4.3.5.1. Die Zulässigkeit der Abschiebung des BF in den Herkunftsstaat ist gegeben, da nach den die Abweisung seines Antrages auf internationalen Schutz tragenden Feststellungen der vorliegenden Entscheidung keine Gründe vorliegen, aus denen sich eine Unzulässigkeit der Abschiebung im Sinne des Paragraph 50, FPG ergeben würde.

4.3.6. Gemäß Paragraph 55, Absatz eins, FPG wird mit einer Rückkehrentscheidung gemäß Paragraph 52, zugleich eine Frist für die freiwillige Ausreise festgelegt. Die Frist für die freiwillige Ausreise beträgt nach Paragraph 55, Absatz 2, FPG 14 Tage ab Rechtskraft des Bescheides, sofern nicht im Rahmen einer vom Bundesamt vorzunehmenden Abwägung festgestellt wurde, dass besondere Umstände, die der Drittstaatsangehörige bei der Regelung seiner persönlichen Verhältnisse zu berücksichtigen hat, die Gründe, die zur Erlassung der Rückkehrentscheidung geführt haben, überwiegen.

4.3.6.1. Da derartige Gründe im Verfahren nicht vorgebracht wurden, ist die Frist zu Recht mit 14 Tagen festgelegt worden.

Festzuhalten ist im Zusammenhang mit der vierzehntägigen Frist zur Ausreise, dass die Vollziehung der Außerlandesbringung zum Kompetenzbereich des Bundesamtes für Fremdenwesen und Asyl gehört, sodass naturgemäß die aktuellen Gegebenheiten in Bezug auf die Covid-19-Pandemie seitens des BFA zu berücksichtigen sind.

Es war daher spruchgemäß zu entscheiden.

Zur Unzulässigkeit der Revision (Spruchteil B):

Gemäß Paragraph 25 a, Absatz eins, des Verwaltungsgerichtshofgesetzes 1985 (VwGG), Bundesgesetzblatt Nr. 10 aus 1985, idgF, hat das Verwaltungsgericht im Spruch seines Erkenntnisses oder Beschlusses auszusprechen, ob die Revision gemäß Artikel 133, Absatz 4, B-VG zulässig ist.

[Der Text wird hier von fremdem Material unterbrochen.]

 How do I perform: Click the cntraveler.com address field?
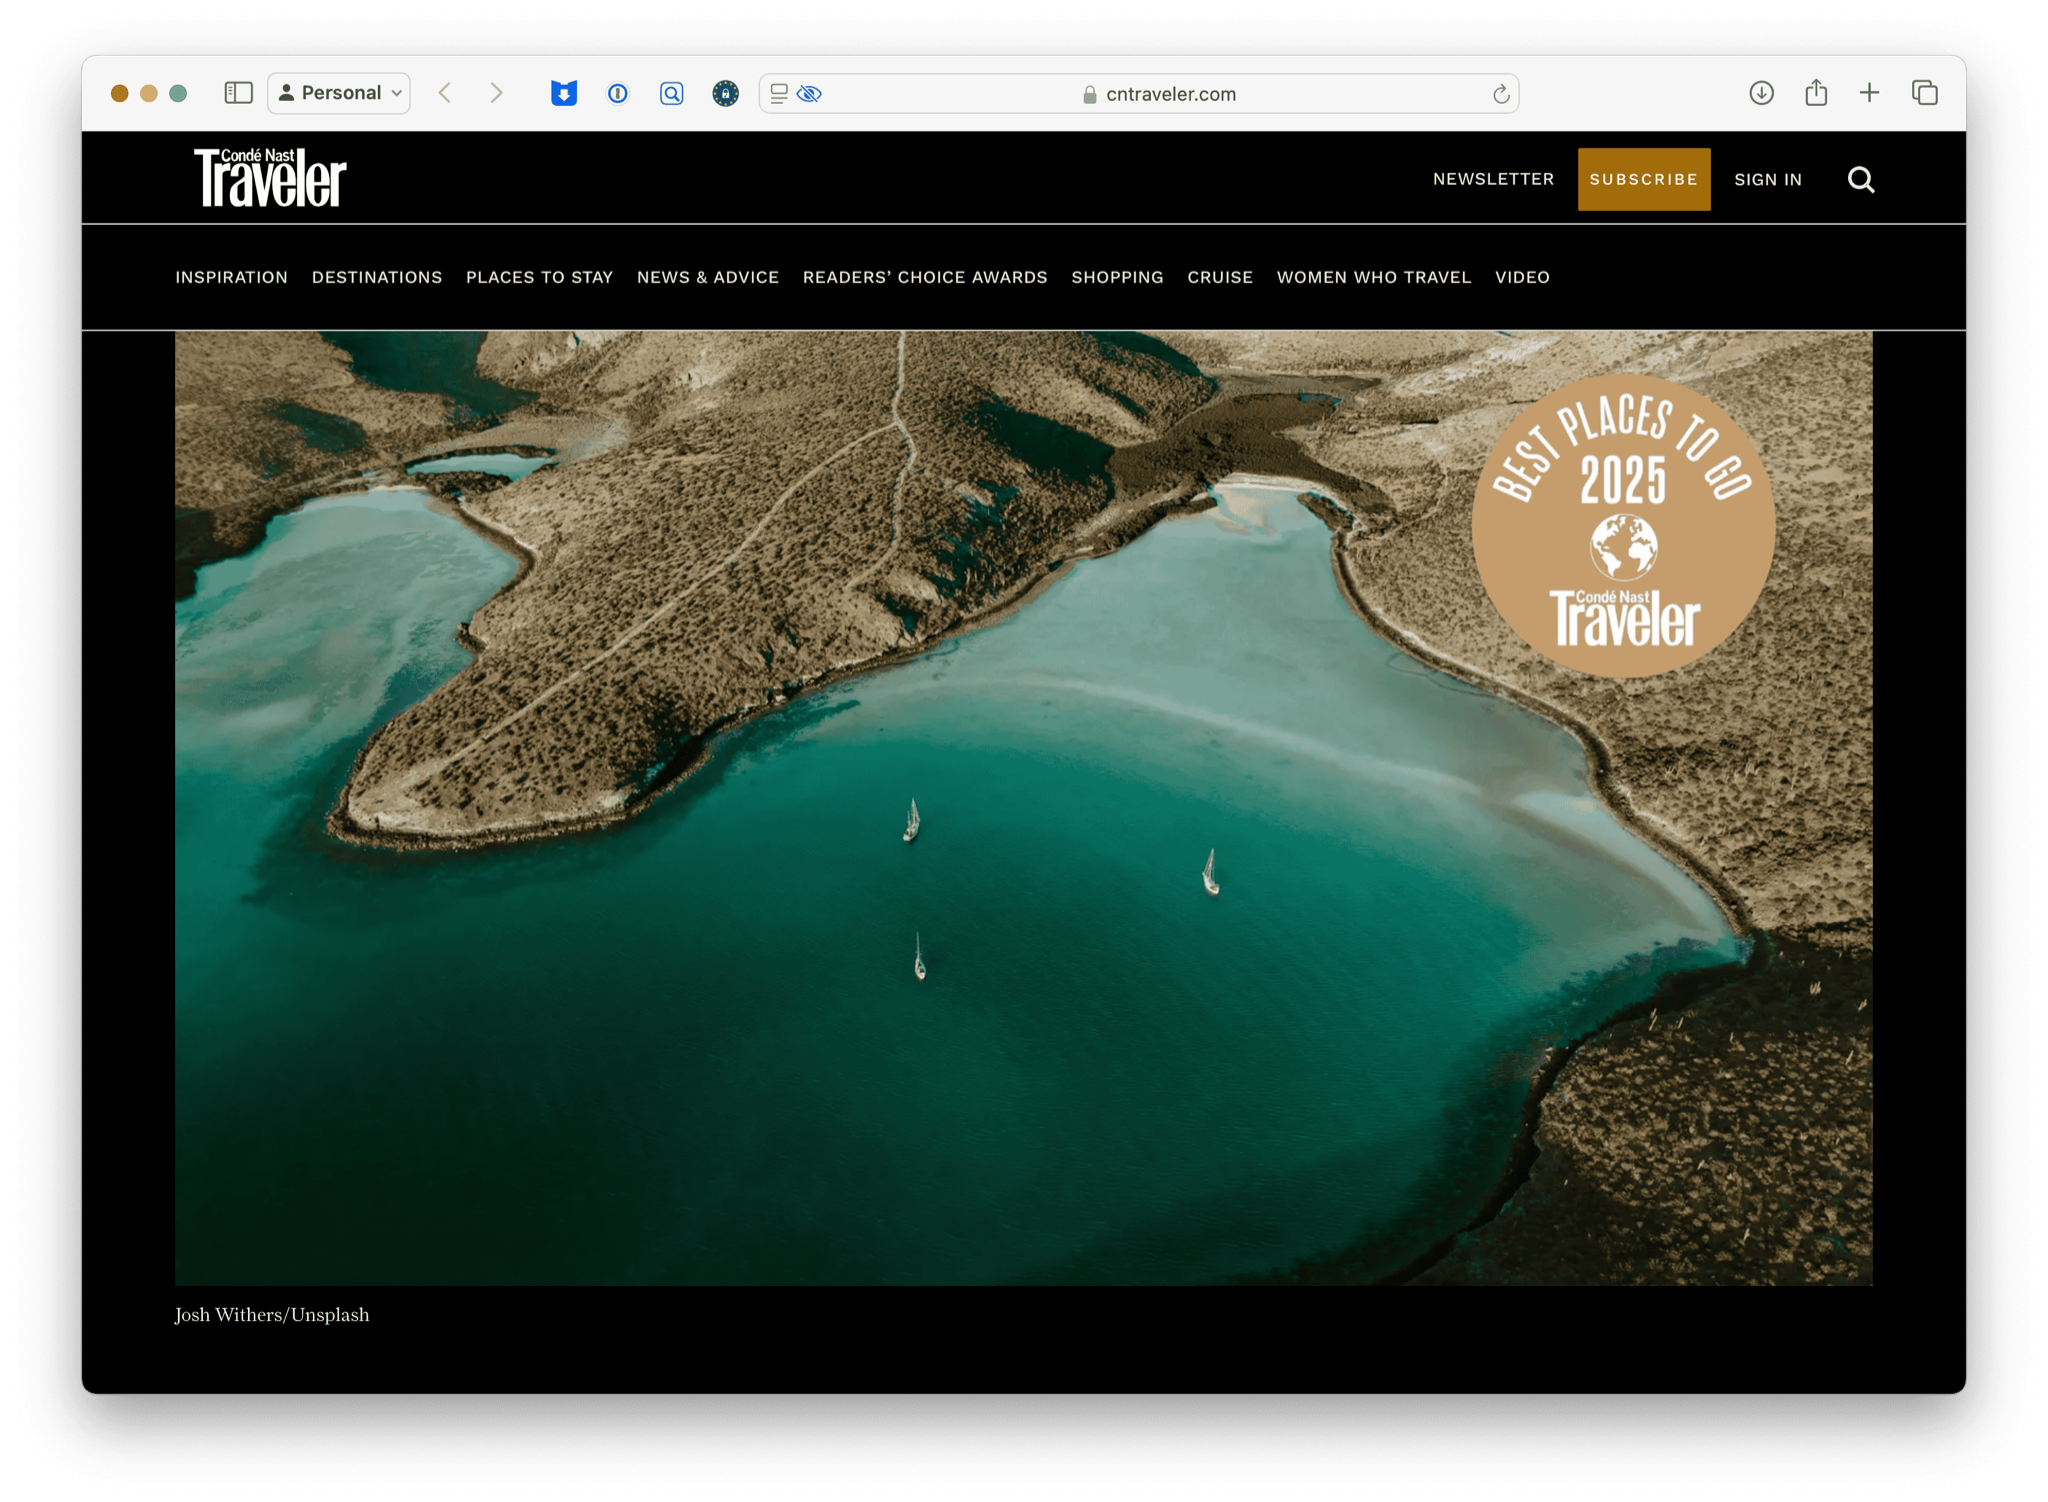coord(1170,94)
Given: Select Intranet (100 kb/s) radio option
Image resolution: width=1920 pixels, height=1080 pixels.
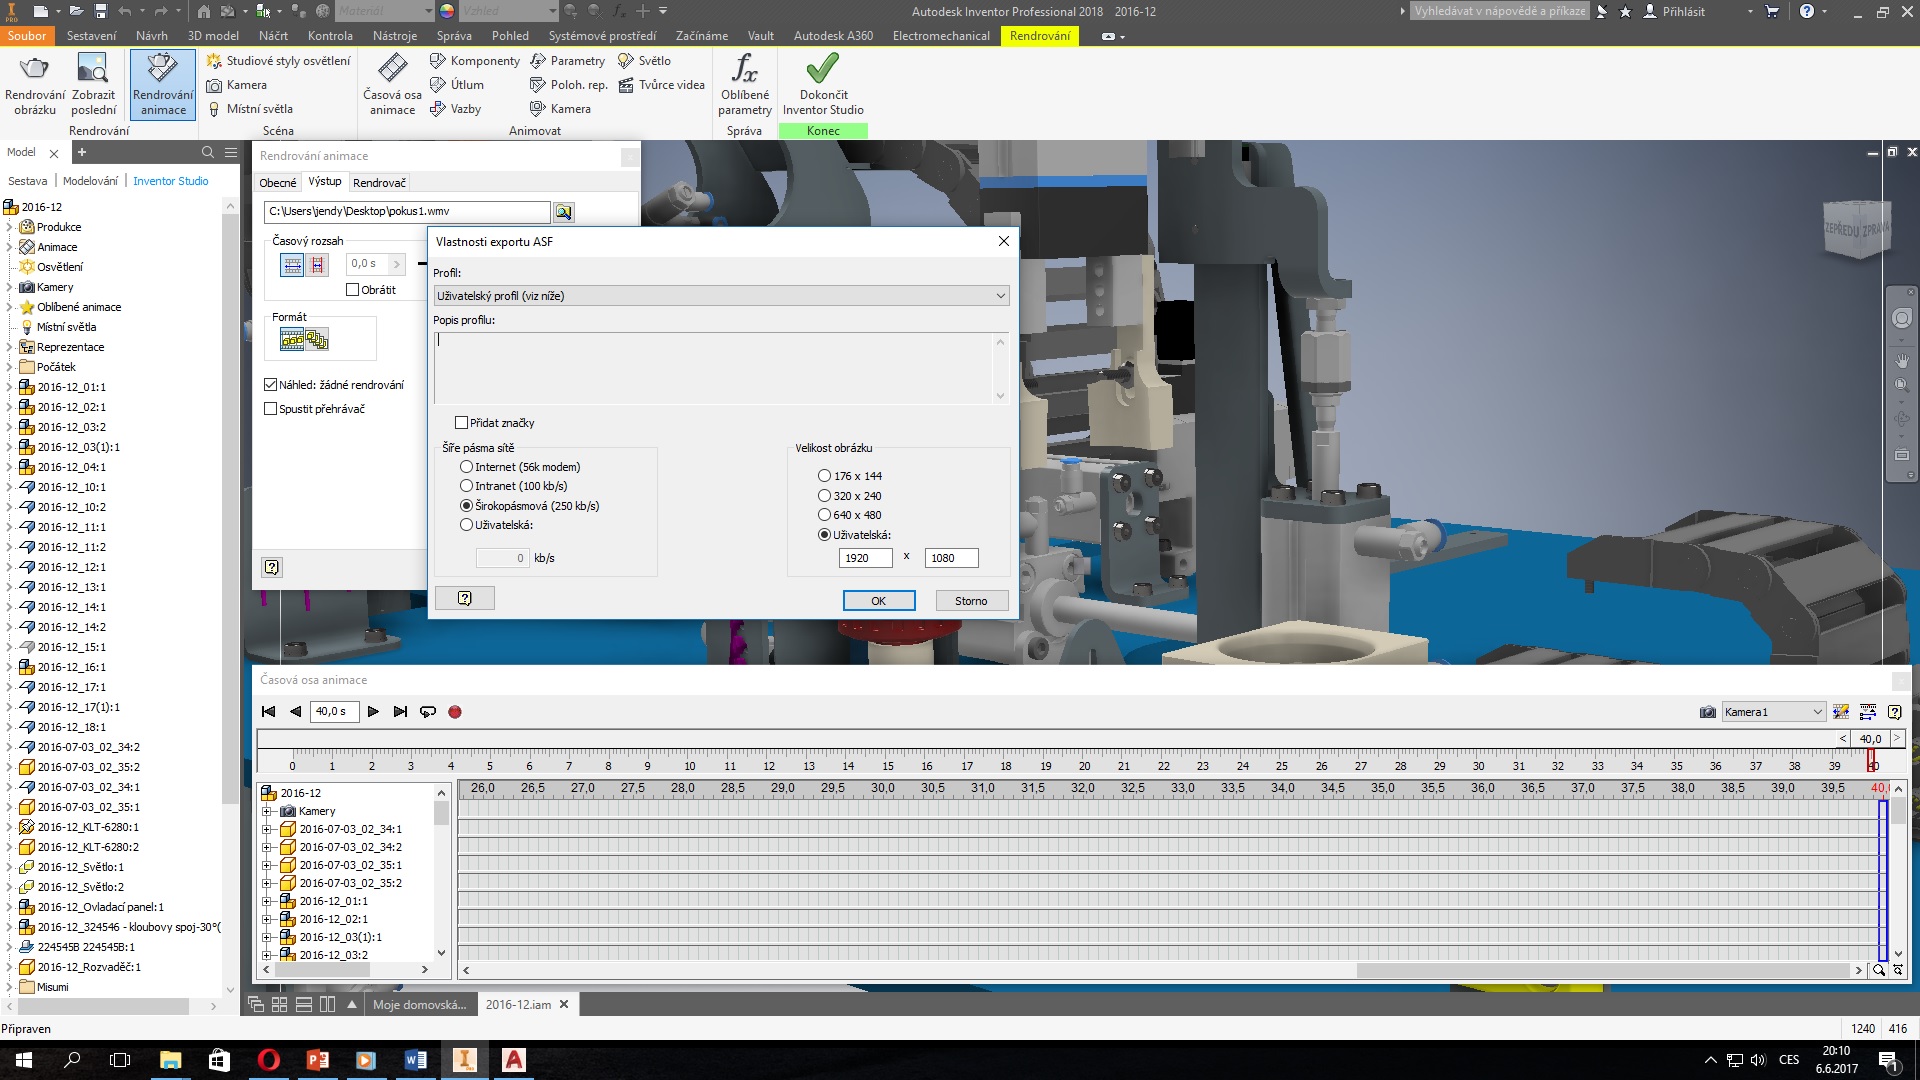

Der Ausspruch ist kurz zu begründen.

Die Revision gegen die gegenständliche Entscheidung ist gemäß Artikel 133, Absatz 4, B-VG nicht zulässig, weil die Entscheidung nicht von der Lösung einer Rechtsfrage abhängt, der grundsätzliche Bedeutung zukommt. Weder weicht die gegenständliche Entscheidung von der bisherigen Rechtsprechung des Verwaltungsgerichtshofes ab, noch fehlt es an einer Rechtsprechung; weiters ist die vorliegende Rechtsprechung des Verwaltungsgerichtshofes zu den Themen Glaubwürdigkeitsprüfung, wohlbegründete Furcht, Verfolgung, Glaubhaftmachung, Refoulement und Rückkehrentscheidung auch nicht als uneinheitlich zu beurteilen. Auch liegen keine sonstigen Hinweise auf eine grundsätzliche Bedeutung der zu lösenden Rechtsfrage vor. Konkrete Rechtsfragen grundsätzlicher Bedeutung sind weder in der gegenständlichen Beschwerde vorgebracht worden noch im Verfahren vor dem Bundesverwaltungsgericht hervorgekommen.